<<<<

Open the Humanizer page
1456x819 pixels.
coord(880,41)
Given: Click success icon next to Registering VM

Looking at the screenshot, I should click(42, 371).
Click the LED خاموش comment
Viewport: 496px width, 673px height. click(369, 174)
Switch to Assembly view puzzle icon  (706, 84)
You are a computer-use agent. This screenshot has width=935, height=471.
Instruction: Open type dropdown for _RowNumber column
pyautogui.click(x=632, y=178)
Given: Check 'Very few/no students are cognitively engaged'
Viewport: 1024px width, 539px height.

>>>>

● **Set exercise**
Reproduce all of the records above word for word, line by line.

● **Exercise answer**
Open the Humanizer page
1456x819 pixels.
coord(880,41)
Given: Click success icon next to Registering VM

Looking at the screenshot, I should click(42, 371).
Click the LED خاموش comment
Viewport: 496px width, 673px height. click(369, 174)
Switch to Assembly view puzzle icon  (706, 84)
You are a computer-use agent. This screenshot has width=935, height=471.
Instruction: Open type dropdown for _RowNumber column
pyautogui.click(x=632, y=178)
Given: Check 'Very few/no students are cognitively engaged'
Viewport: 1024px width, 539px height.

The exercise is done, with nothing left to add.